You must choose a specific time server which is used to synchronize Azure Stack Hub. Time synchronization is critical to Azure Stack Hub and its infrastructure roles because it's used to generate Kerberos tickets. Kerberos tickets are used to authenticate internal services with each other.

You must specify an IP for the time synchronization server. Although most of the components in the infrastructure can resolve a URL, some only support IP addresses. If you're using the disconnected deployment option, you must specify a time server on your corporate network that you're sure you can reach from the infrastructure network in Azure Stack Hub.

Important

If your time server isn't a Windows-based NTP server, you need to append ,0x8 the end of the IP address.
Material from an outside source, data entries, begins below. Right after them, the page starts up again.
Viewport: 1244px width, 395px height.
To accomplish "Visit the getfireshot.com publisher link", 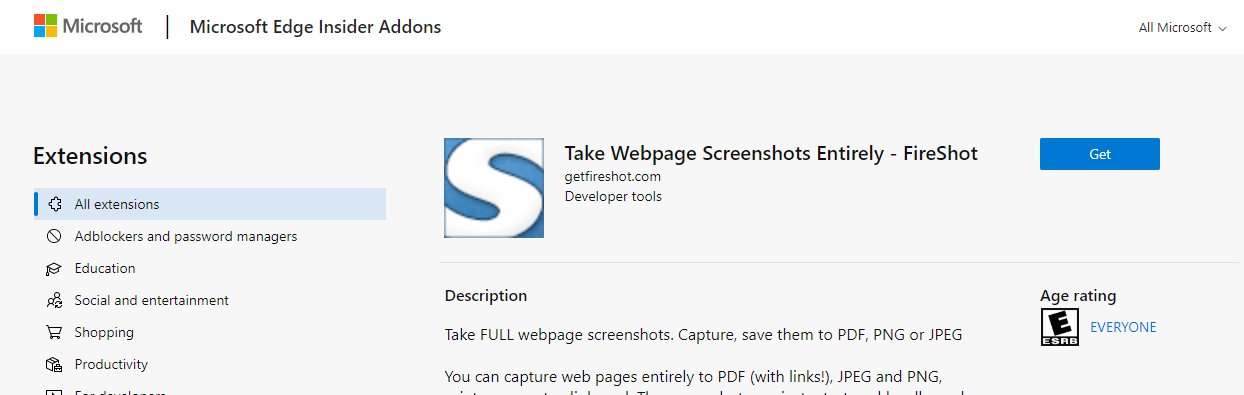I will pos(613,176).
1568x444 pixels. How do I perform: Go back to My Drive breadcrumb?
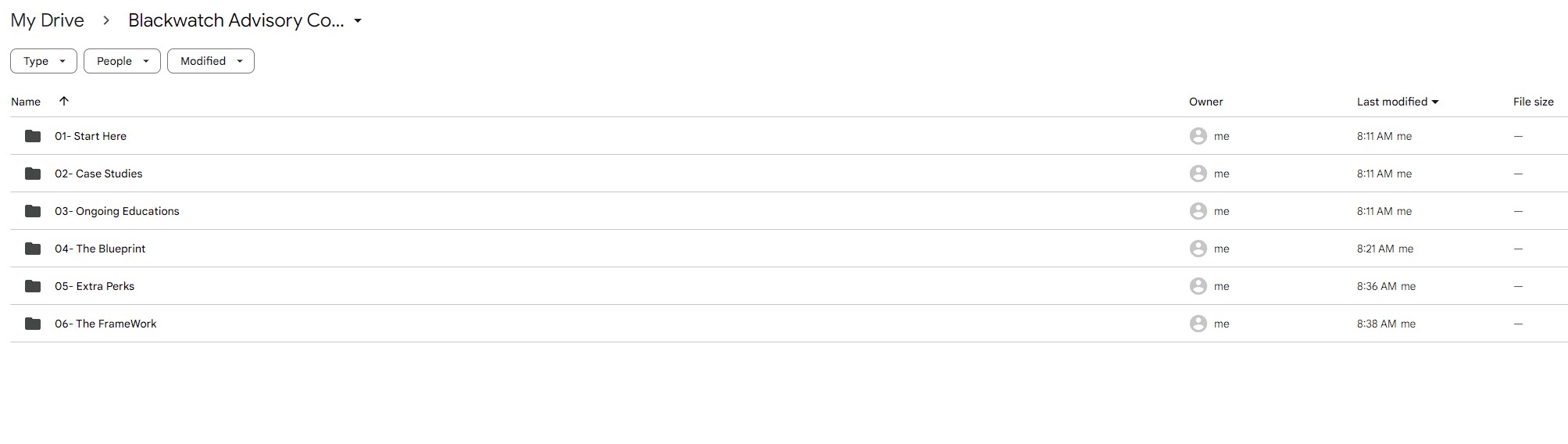pos(48,20)
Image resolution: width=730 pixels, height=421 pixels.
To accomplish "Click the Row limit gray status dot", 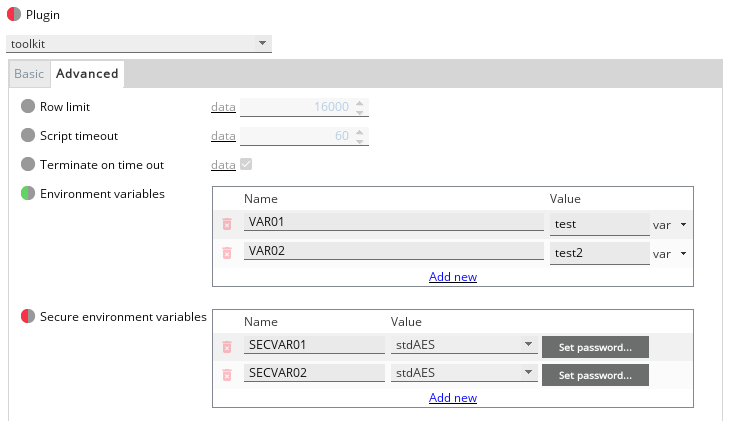I will point(28,106).
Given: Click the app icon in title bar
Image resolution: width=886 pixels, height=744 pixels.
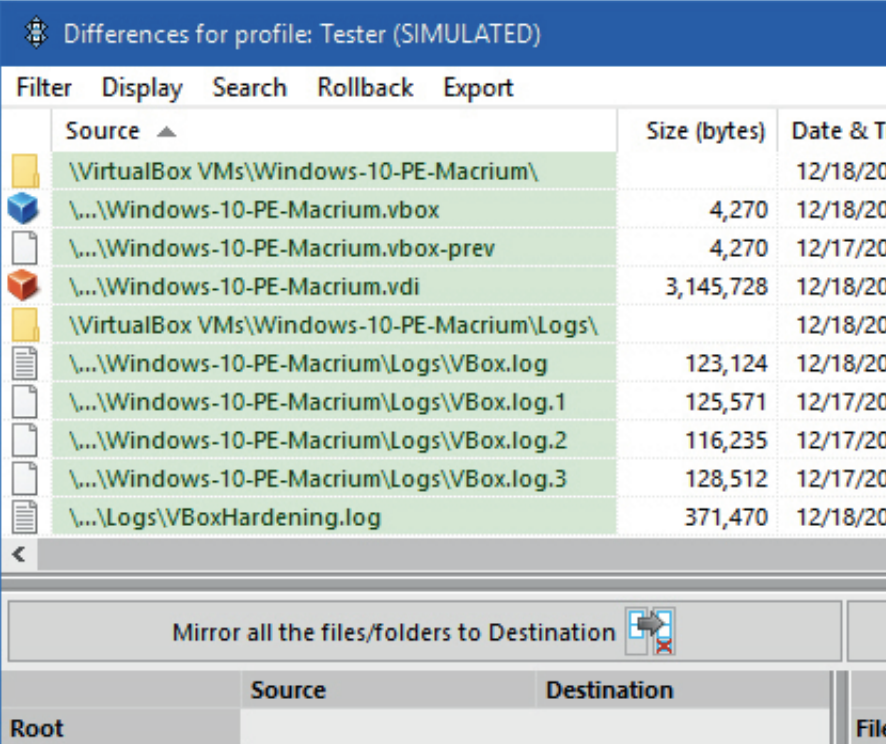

For example, 10.1.1.123,0x8.

Connect Azure Stack Hub to Azure

For hybrid cloud scenarios, you'll need to plan how you want to connect Azure Stack Hub to Azure. There are two supported methods to connect virtual networks in Azure Stack Hub to virtual networks in Azure:

  • Site-to-site: A virtual private network (VPN) connection over IPsec (IKE v1 and IKE v2). This type of connection requires a VPN device or Routing and Remote Access Service (RRAS). For more information about VPN gateways in Azure, see About VPN Gateway. The communication over this tunnel is encrypted and secure. However, bandwidth is limited by the maximum throughput of the tunnel (100-200 Mbps).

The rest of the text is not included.